EXCERPT PROVIDED —
== Segment start ==
Bella Ciao
Chapter Five - Axis of Ego
Section 6 of 12
CHAPTER FIVE
Axis of Ego
BENITO MUSSOLINI DIDN’T admire Adolf Hitler.
At first.
In fact, when Hitler came onto the scene in the 1920s, ranting in beer halls and scribbling Mein Kampf, Mussolini thought he was a copycat.
A loud, uncultured knockoff of Il Duce himself.
And in many ways, he was.
But by the mid-1930s, the power dynamic had flipped.
Hitler had consolidated Germany, rebuilt its military, taken the Rhineland, and was casting a long shadow over Europe.
And Mussolini?
He was chasing that shadow, trying to stay relevant and convincing himself he was still leading.
What followed was less an alliance and more a toxic bromance between two narcissists playing chicken with history.
Before getting fully into bed with Hitler, Mussolini tried to flex his own imperial muscles again, this time by invading Albania in 1939.
It was a swift and frankly embarrassing affair. Albania, already economically entangled with Italy, had a military that existed on paper, but it was tiny, underfunded, and hopelessly outmatched. The king fled. The population didn’t exactly cheer, but there wasn’t much of a fight.
Mussolini declared another victory.
Another crown.
Another delusion of grandeur.
He had now “restored” a Roman province.
To the rest of Europe, it looked like a man trying to impress a stronger friend by kicking over a sandcastle.
When Hitler invaded Poland in September 1939 and launched World War II, Mussolini… hesitated.
Italy wasn’t ready. The military was underfunded, unprepared, and scattered across too many fronts.
But Mussolini couldn’t not join. That would make him look weak. And looking weak was worse than being weak.
So after months of “non-belligerence,” Mussolini declared war on France and Britain in June 1940, just as France was already collapsing under German tanks.
He framed it as Italy taking its rightful share.
France called it opportunistic cowardice.
But Mussolini didn’t care.
He was finally standing next to Hitler on the war stage. Not as a copy, but as a partner.
== Segment end ==
TASK REQUIREMENTS — List every country named in the Axis of Ego chapter. The lines after this have no connection to the Axis of Ego chapter.

PROVIDED INFORMATION —
== Segment start ==
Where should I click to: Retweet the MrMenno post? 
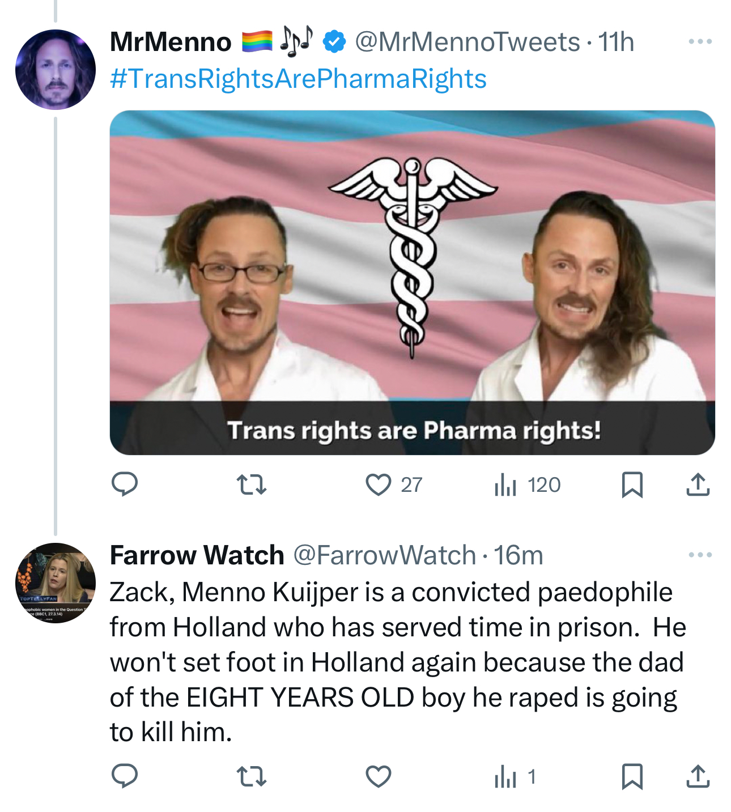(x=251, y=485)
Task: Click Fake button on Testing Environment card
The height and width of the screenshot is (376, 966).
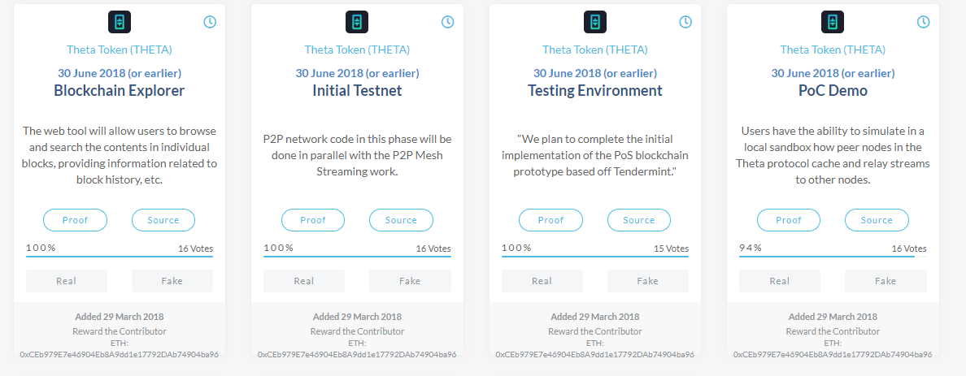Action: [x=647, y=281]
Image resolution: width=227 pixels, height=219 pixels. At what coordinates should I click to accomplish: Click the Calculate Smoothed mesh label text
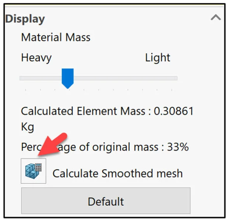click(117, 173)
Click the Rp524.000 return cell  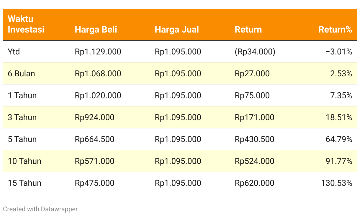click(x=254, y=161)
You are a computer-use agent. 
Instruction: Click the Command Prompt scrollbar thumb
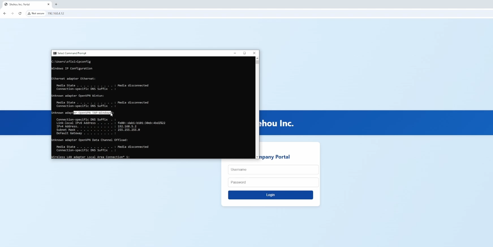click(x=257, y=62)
== Segment end ==
OUTPUT FOR THIS TASK — Germany, Albania, Italy, Poland, France, Britain